◆ Problem to solve:
Would you please return the data below verbatim, without its pictures?
··· Raw data
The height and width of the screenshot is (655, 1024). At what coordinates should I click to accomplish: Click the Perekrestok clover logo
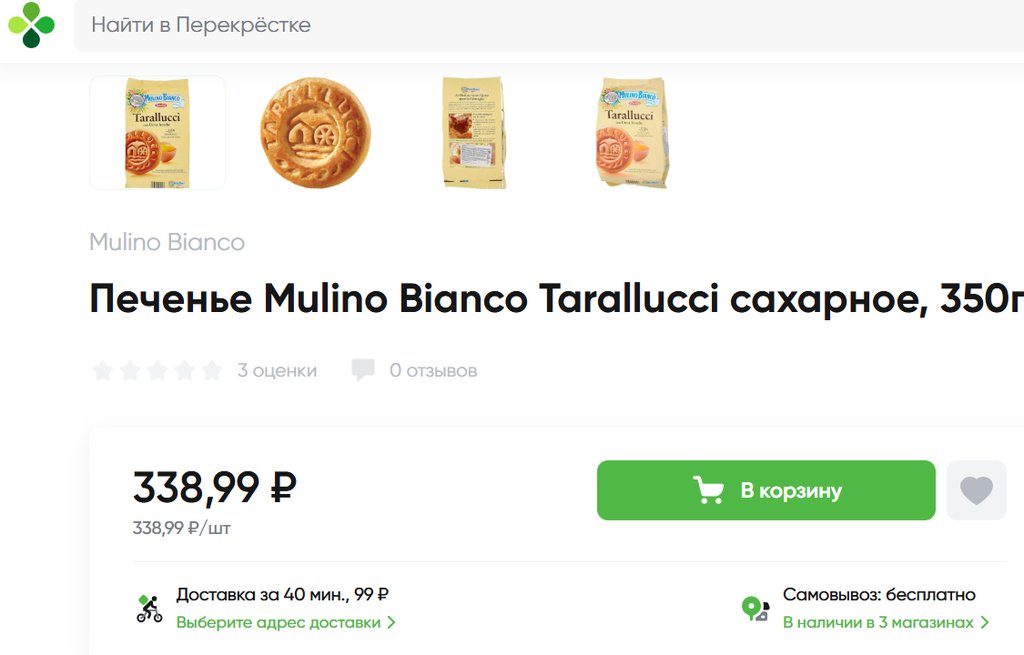point(32,25)
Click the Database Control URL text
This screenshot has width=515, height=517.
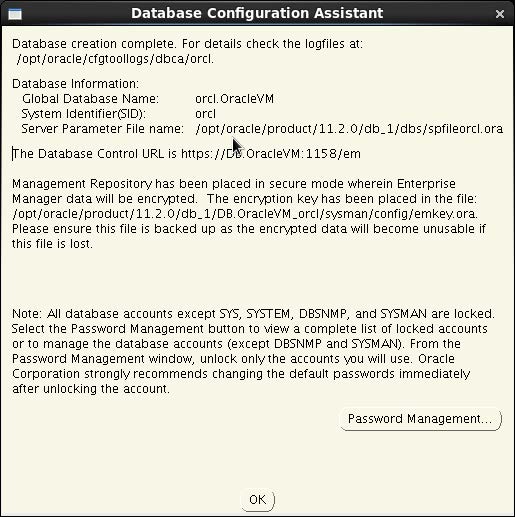(187, 154)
······
◆ Task solution:
The height and width of the screenshot is (655, 1024). At what coordinates should I click to accomplish: Click the Perekrestok clover logo
point(32,25)
Click the Database Control URL text
This screenshot has width=515, height=517.
(187, 154)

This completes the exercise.